В наступившей тишине Малыш фальшивым, хриплым голосом затянул песенку, постепенно погружаясь в сон:

— Я узнал своих дружков… понял, что это такое… да-а-а-а, и плохим парням совет… вы оставьте нас в покое…

Он начал похрапывать.

«Теперь я уйду, — подумал Мусорщик, но он боялся шевельнуться, чтобы не разбудить Малыша. — Я уйду, вот только удостоверюсь, что он на самом деле спит. Пять минут. Пять — не больше».
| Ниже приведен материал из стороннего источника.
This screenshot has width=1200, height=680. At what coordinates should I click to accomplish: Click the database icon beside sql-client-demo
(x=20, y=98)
Но кто знает, как долго тянутся пять минут в темноте, может, честнее будет сказать, что пяти минут в темноте вообще не существует. Он ждал. Он погружался в дремоту и выныривал из нее, сам не зная, что задремал. И вскоре он незаметно соскользнул в сон.
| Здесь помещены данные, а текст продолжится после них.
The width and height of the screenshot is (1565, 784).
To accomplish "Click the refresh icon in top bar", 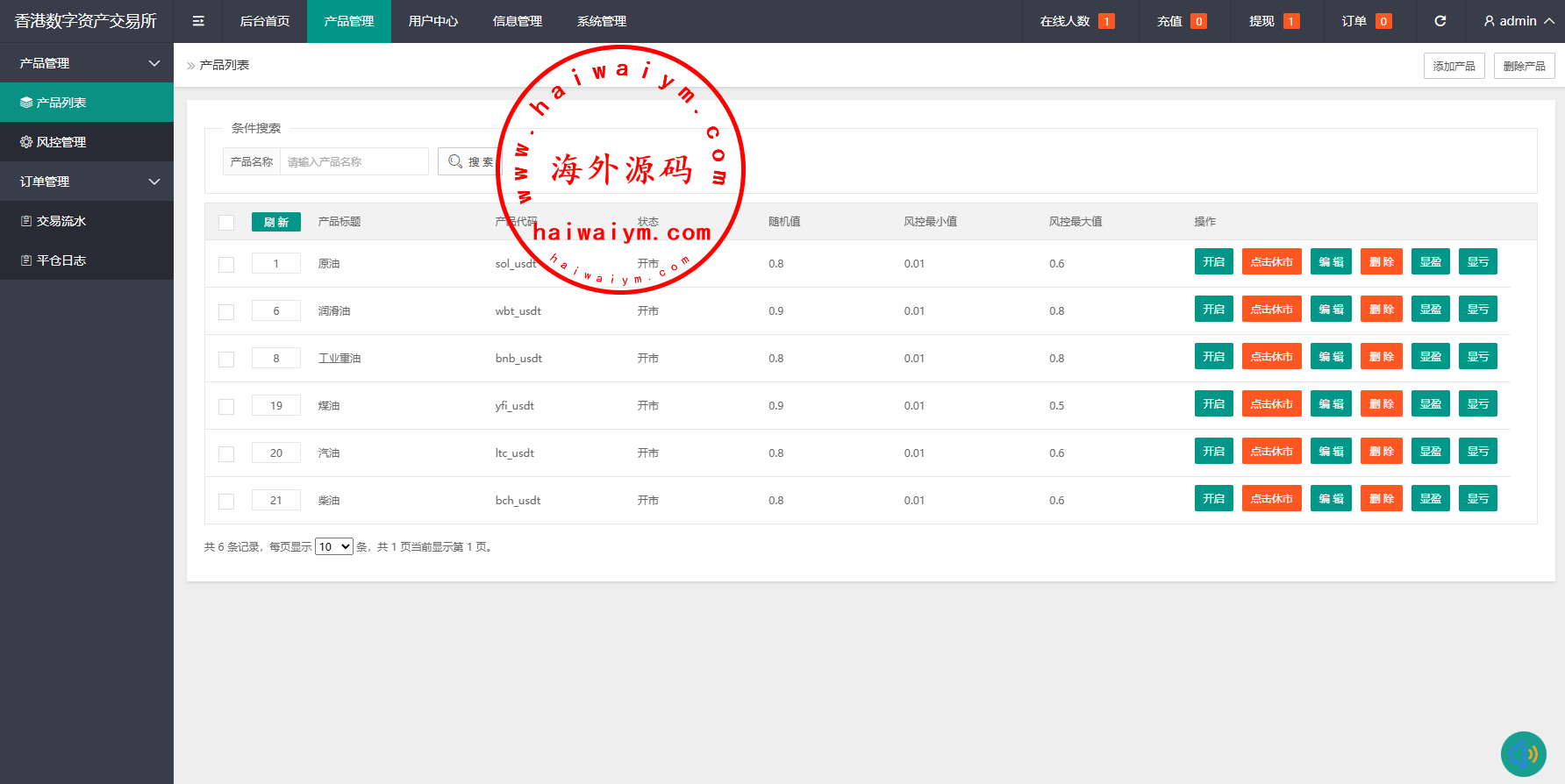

Он был на темной дороге, высоко-высоко в горах. Звезды, казалось, сияли так близко, что до них можно было дотянуться рукой, казалось, их можно просто снимать одну за другой с неба и класть в банку, как светлячков. Стоял жуткий холод. Было темно. Завороженный сиянием звезд, он смутно видел живые лики скал, сквозь которые была выдолблена эта дорога.

И в темноте что-то шло к нему.

А потом раздался его голос, идущий из ниоткуда и отовсюду:

«В горах я дам тебе знак. Я покажу тебе свою мощь. Я покажу тебе, что случается с теми, кто идет против меня. Жди. Наблюдай».

Красные глаза стали раскрываться в темноте, словно кто-то выставил впереди три дюжины сигнальных ламп с экранами на них, и теперь этот кто-то снимал экраны парами. Это были глаза, и они окружили Мусорщика роковым кольцом. Сначала он подумал, что это глаза ласок, но когда кольцо сжалось вокруг него, он увидел огромных серых горных волков — уши у них были выставлены вперед, пена капала из темных пастей.

Он испугался.

«Они не для тебя, мой хороший и верный слуга. Ты видишь?»

И они исчезли. Их словно и не было — эти тяжело дышащие серые зверюги исчезли.

«Наблюдай», — сказал голос.

«Жди», — сказал голос.

И сон кончился. Он проснулся и обнаружил, что в окно комнаты мотеля проник яркий солнечный свет. И в этом свете стоял Малыш, казалось, ничуть не пострадавший от тесного содружества с компанией «Адольф Курс» прошлой ночью. Его волосы снова были уложены в прежние локоны, и он восхищенно пялился на свое отражение в зеркале. Свою кожаную куртку он повесил на спинку стула. Заячьи лапки свисали с пояса, как крошечные трупики с виселицы.

— Эй, сучок! Я уж думал, придется снова покропить тебе ладошку, чтоб ты проснулся. Пошли, у нас впереди большой денек. Сегодня много чего должно случиться, я прав?

— Конечно, прав, — ответил Мусорщик с загадочной улыбкой.